Fortunately, on the drizzling, cold New Hampshire night, the Spin Room was in the building right beside the media's giant File Room. We just had to scuttle past a couple of rain-protected State Troopers and into the bright lights of spin. It was another vast, high-ceilinged Saint Anselm indoor sporting arena of some sort. But the sport was spin - with keen volunteers gathered around towers bearing the names of the candidates, all of tem holding signs aloft. These identified the candidates' spin doctors. Yes. True story. The media was invited to get the spin. Now, we all know that spin is PR - so this struck me as a bizarre ritual for journalists - go interview the PR people? Isn't that what we want to avoid? To be fair, these good news-bearers were campaign strategists, pollsters and, well, important people had endorsed a candidate.

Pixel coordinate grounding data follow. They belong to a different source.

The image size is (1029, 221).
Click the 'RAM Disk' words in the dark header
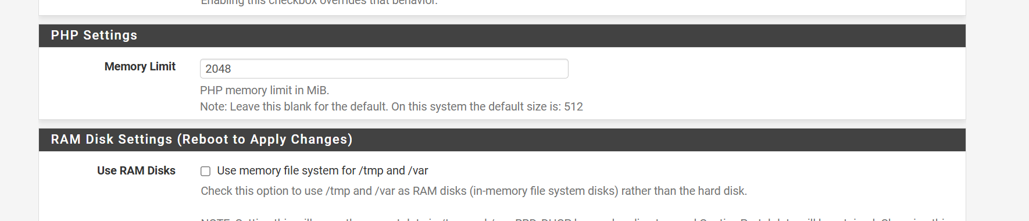pos(82,140)
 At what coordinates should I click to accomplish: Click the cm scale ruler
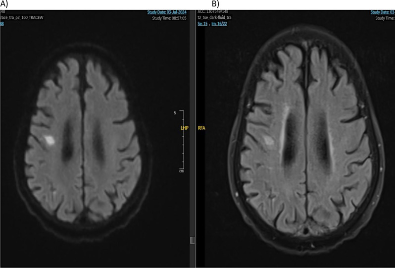(x=182, y=140)
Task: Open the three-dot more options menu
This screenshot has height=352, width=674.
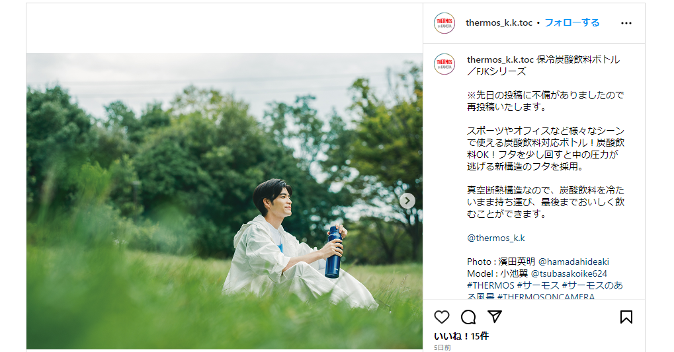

Of course it was hoped that the candidates themselves would appear in the Spin Room before the night was over - but for some time they would be engaged in post-mortem interviews back in the debate hall which was some distance away. So the media swarmed around the Spin Room earnestly interviewing the spinsters.

They gathered in tight clutches, notepads and tape recorders to the fore, hanging on every word. Every grouping attracted curious rivals - anxious not to miss a scoop. I simply couldn't see this as scoop territory, but I played along.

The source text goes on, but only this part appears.